Kendell Pease, General Dynamics Vice-President for Government Relations and Communications, declined to discuss the case. “General Dynamics does not comment on matters under litigation,” Pease said from Falls Church, Virginia.

Montaseri said that although he obtained a reasonable settlement from Oculus Info, the incident has drastically affected his career and life.

“It’s a huge negative impact. A lot of it is emotional and psychological,” Montaseri said in an interview. “I was proud of our Canadian multicultural society. Now I feel people judge me differently.”

Montaseri, 42, was born in Iran but has lived in Canada for 21 years and been a citizen for over 16 years.

Montaseri says he met an Oculus Info requirement that he have been a Canadian citizen for more than 10 years and immediately began working on General Dynamics projects.

While attending a meeting at a General Dynamics office in Pittsburgh on July 20, 2006, just 10 days after beginning his new job at Oculus Info, Montaseri says he was removed from the meeting room immediately without being allowed to take his personal possessions with him and escorted off the premises.

“When I asked why they said: ‘Because you were born in Iran.’ It didn’t matter that I was a Canadian citizen,” Montaseri says.

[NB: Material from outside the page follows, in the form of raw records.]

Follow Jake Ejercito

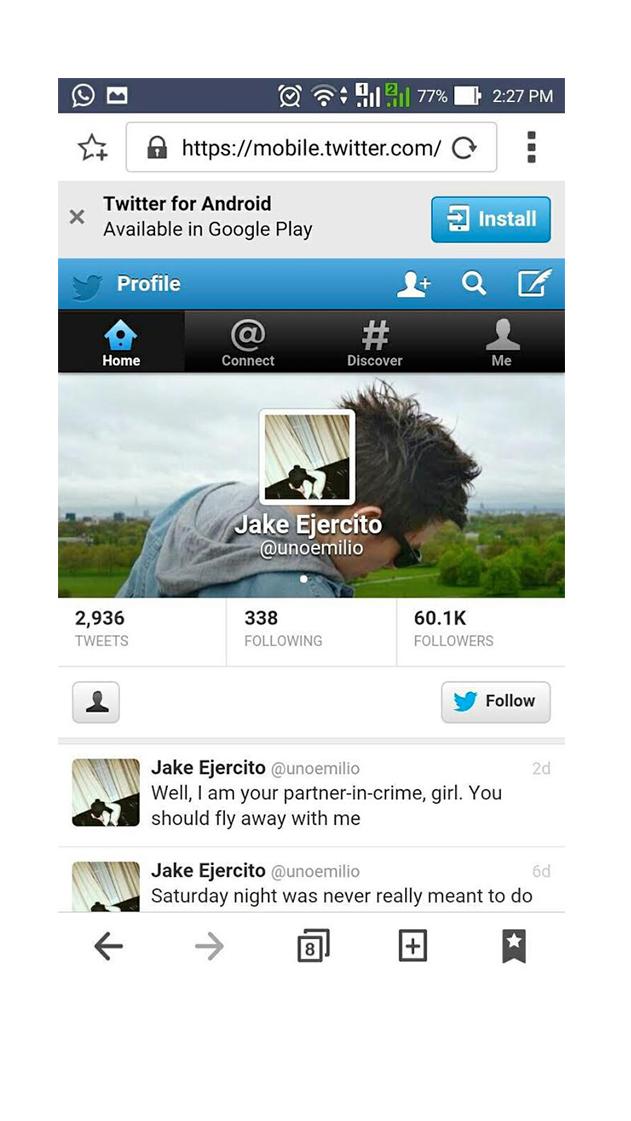coord(496,701)
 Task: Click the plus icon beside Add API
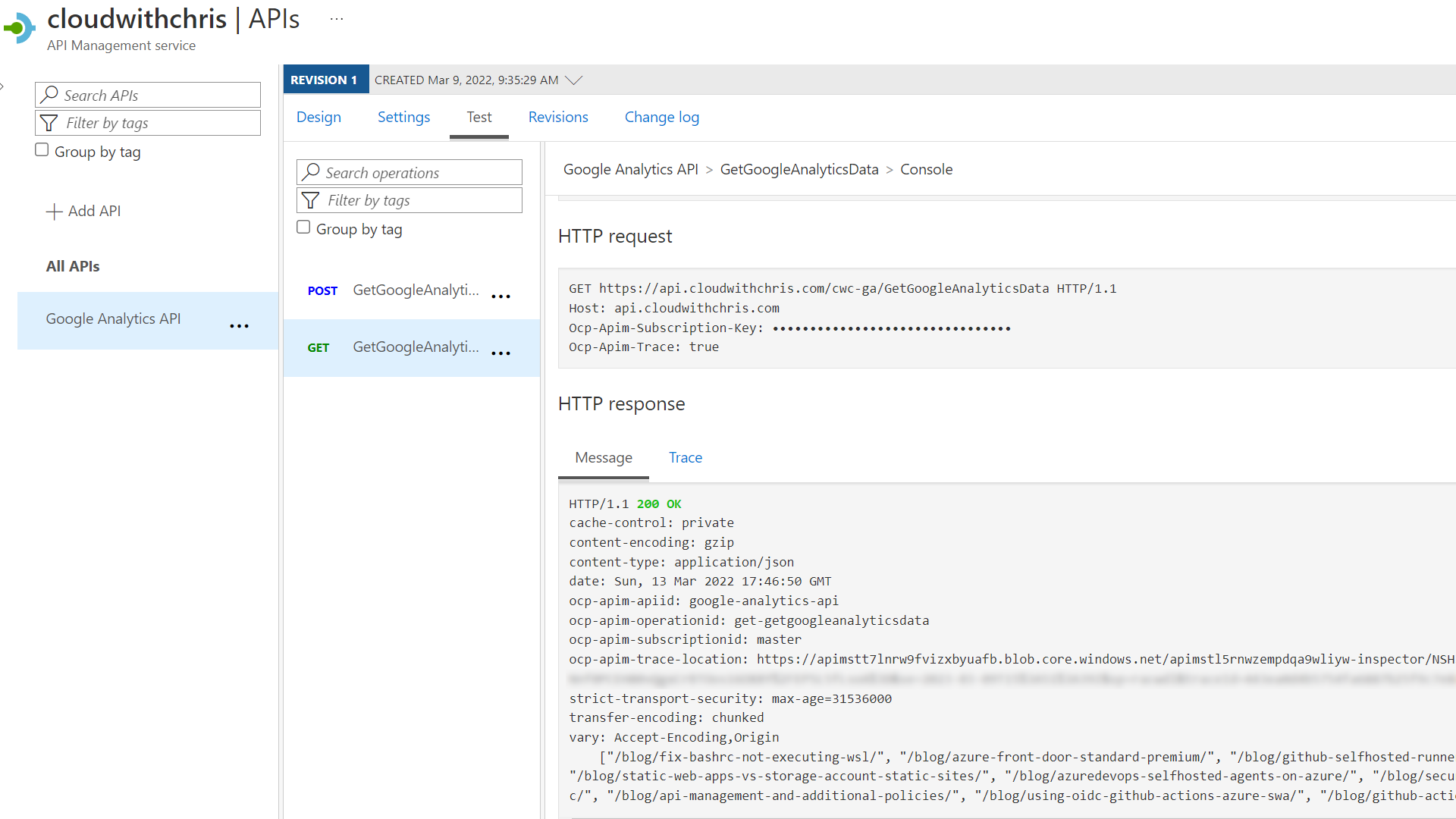pos(53,211)
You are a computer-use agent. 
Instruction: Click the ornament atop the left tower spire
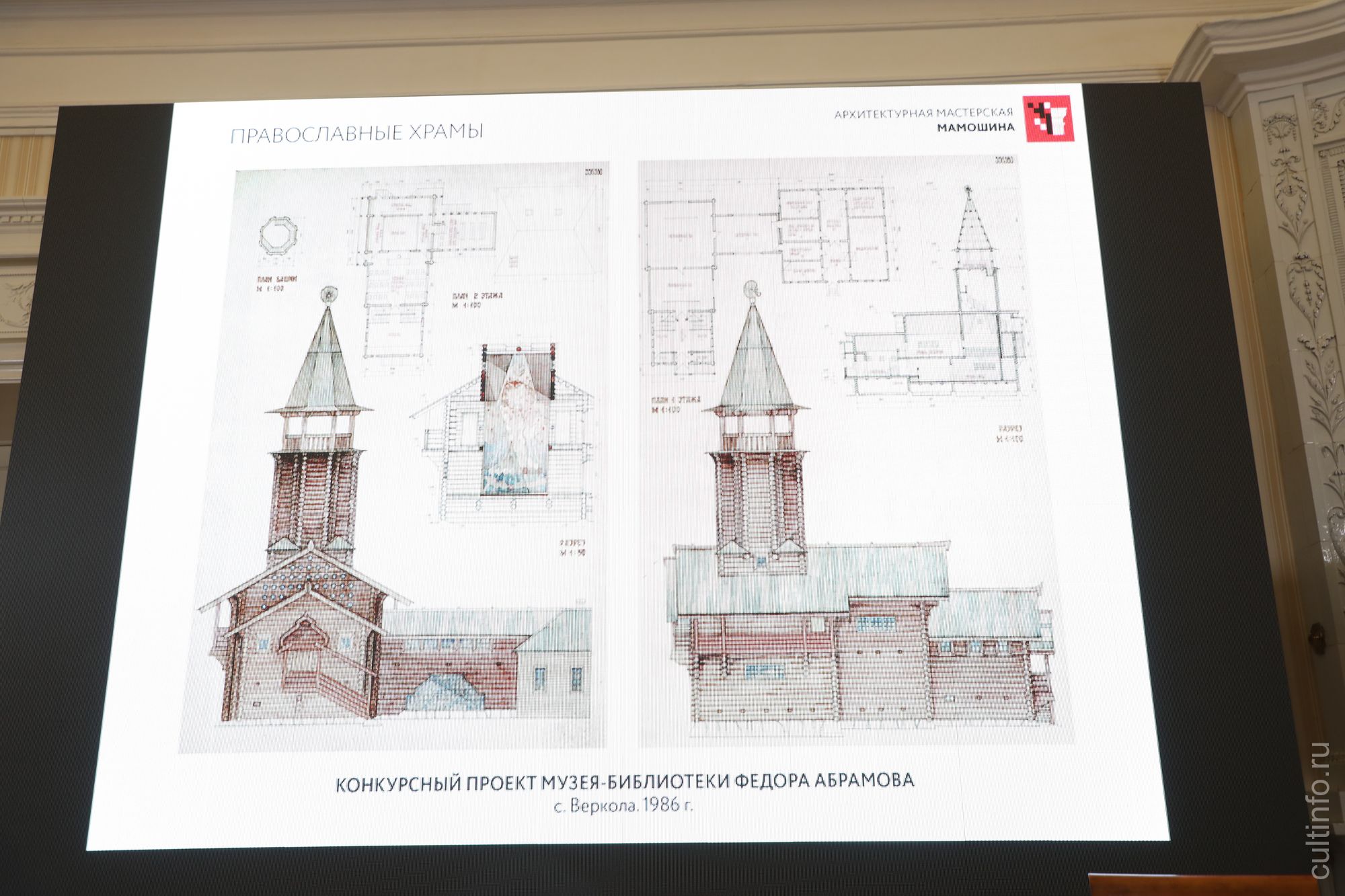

He was ordered by Oculus to fly back to Toronto that day and the next morning was terminated.

Montaseri’s statement of claim says Oculus told him he was fired because “he was born in Iran and for that reason, and for that reason alone, he posed a security risk for all General Dynamics projects in which Oculus was a participant.”

Dollak says General Dynamics’ actions amount to an “inducement of breach of contract and intentionally interefered with economic relations.”

The lawsuit is the first of its kind in Canada, Dollak said, although there have been other examples of Canadian workers with dual citizenship being denied ITAR security clearance on U.S. military projects in Canada.

In January a Haitian-born Canadian citizen reached a settlement with Bell Helicopter Textron Canada after he was refused a position in its internship program. That settlement ends the worker’s discrimination complaint to the Quebec Human Rights Commission.